I was going to put "DEPOSIT 10 MORE CENTS, PLEASE" as a joke answer, until I realized there are no payphones anymore, and it would just make me look elderly.  The young folks will just have to look to Wikipedia to find out what a "payphone" is...was.  And speaking of Wikipedia, turns out all twenty of the messages are already in an article there, so, aside from my new keepsake, I completely wasted an entire Saturday afternoon.  Again.  

But before I quit, did you notice that the overwhelming majority of Magic 8-Ball answers are negative or neutral? This is probably the greatest tip I can give you--if you plan to use one to determine your future, ask it questions about things you really don't want to do, like "Shall I mow the lawn now?" or "Should I stop abusing myself while looking at Internet photos of manatees?" or "Does talking to a billiard ball make me less than sane?"...well, I probably exaggerated, it's more like 50-50, so pay your money and take your chances.  Just don't break it open if you plan on going anywhere for a couple of days.

3 comments:

Chris Sobieniak said...

Either way, thanks for destroying the mystique I had for this thing! I guess now I have to grow up!

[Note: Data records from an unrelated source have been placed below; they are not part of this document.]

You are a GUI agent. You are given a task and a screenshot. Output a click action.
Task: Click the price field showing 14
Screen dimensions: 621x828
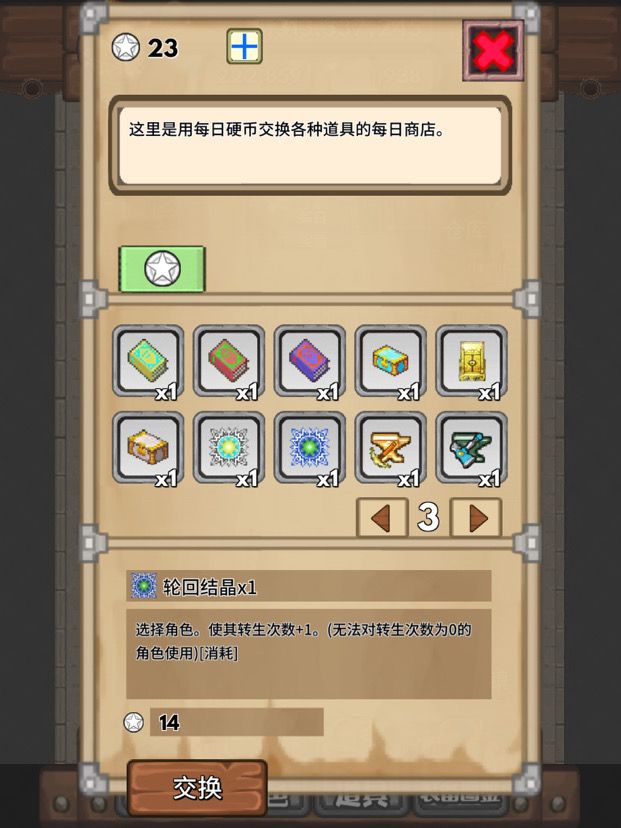237,722
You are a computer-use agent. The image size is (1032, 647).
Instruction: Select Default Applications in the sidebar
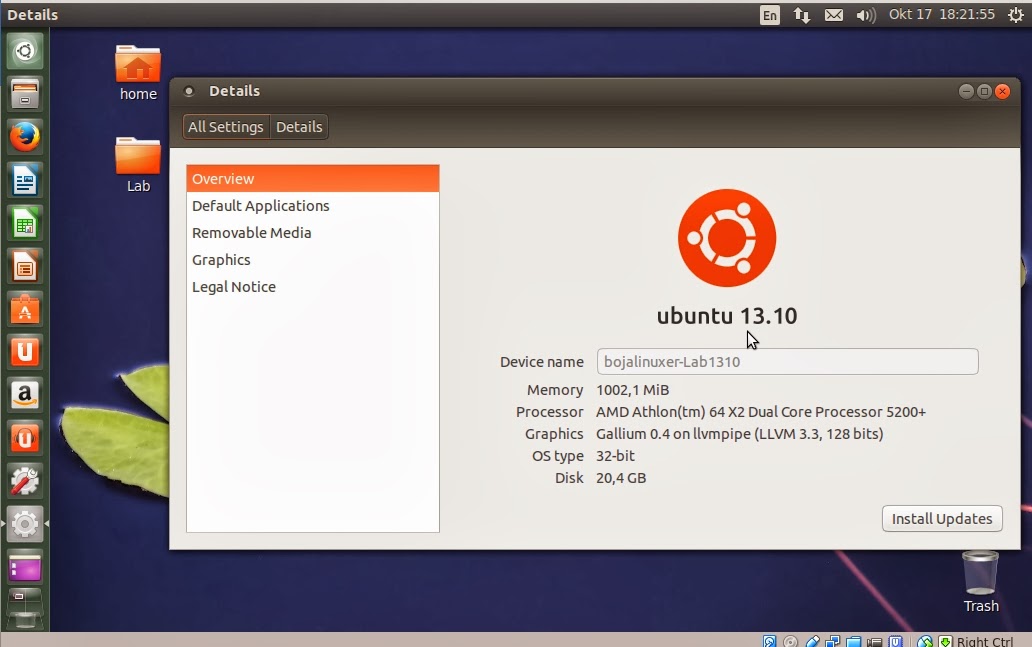click(260, 205)
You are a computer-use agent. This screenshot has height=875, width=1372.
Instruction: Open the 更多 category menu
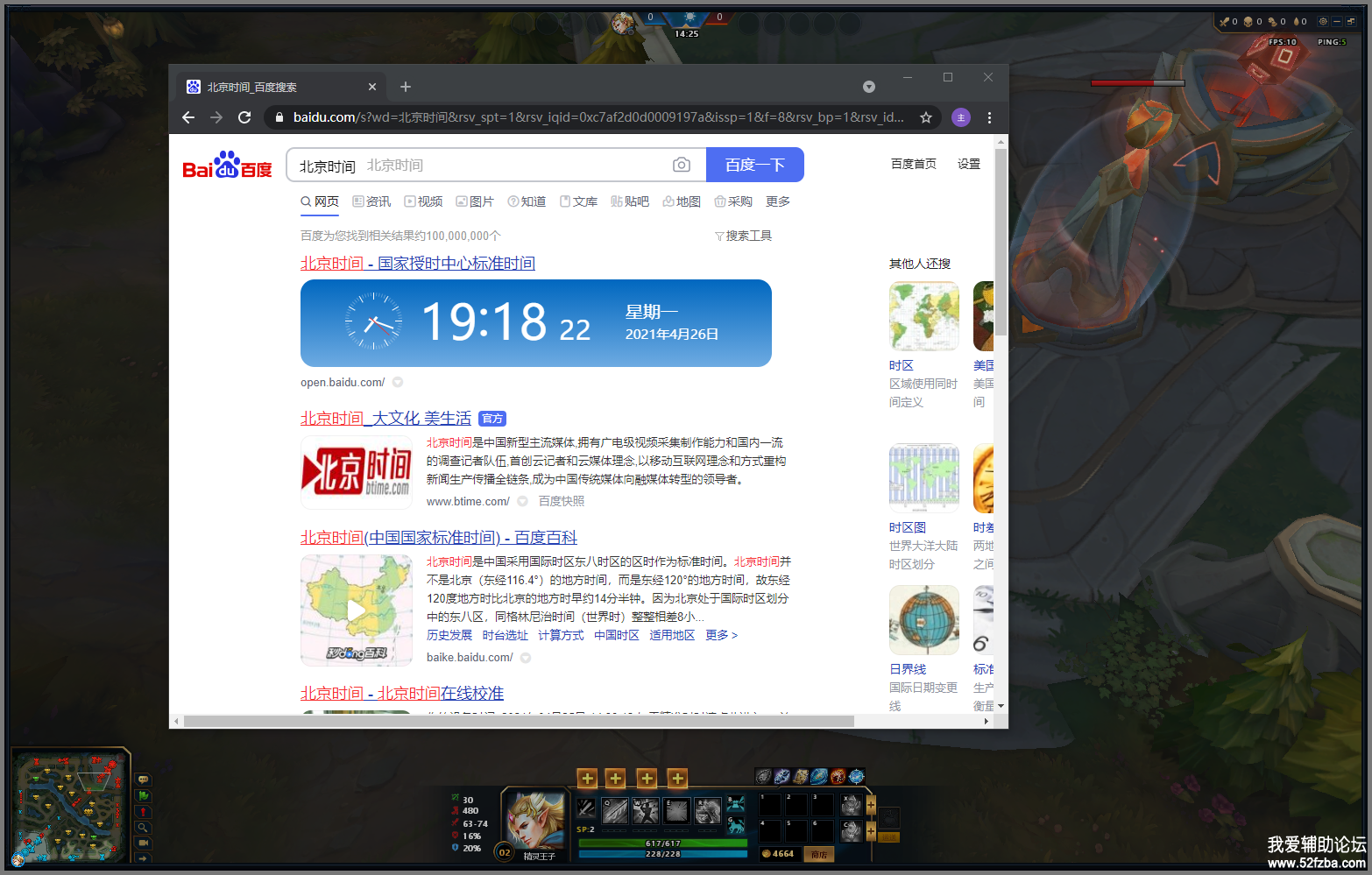[x=777, y=201]
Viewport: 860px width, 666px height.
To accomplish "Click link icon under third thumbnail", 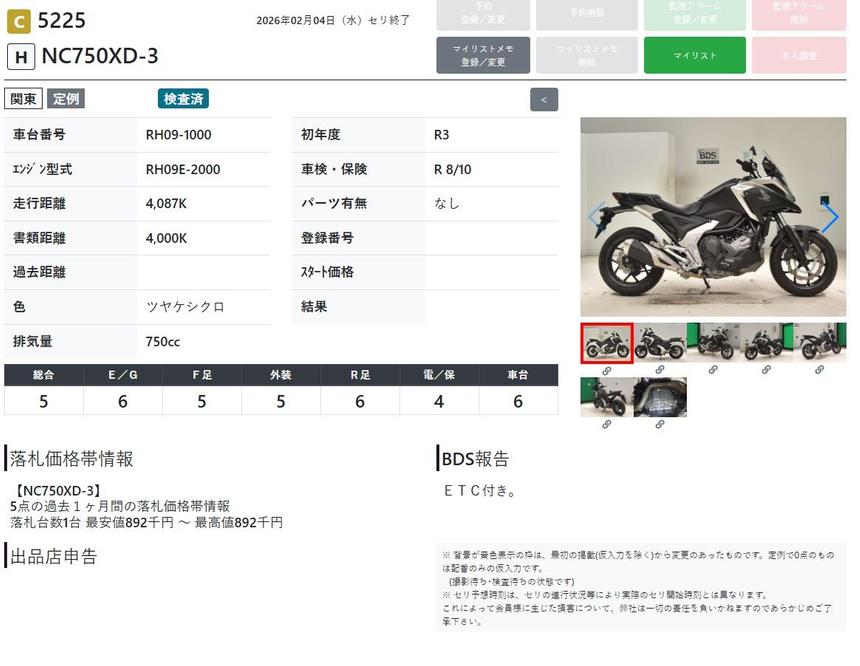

Sampoerna Quatrain said...

Sorry for spoiling the mystery! But no, you do NOT have to grow up!

KL from NYC said...

Before 1960 these things were made out of something much, much heavier than the plastic they use now. It might have been some kind of ceramic because it tended to break when dropped (which would have helped you tremedously in this case).
I wish I knew what material they'd used, but it's probably out there on the Internet somewhere.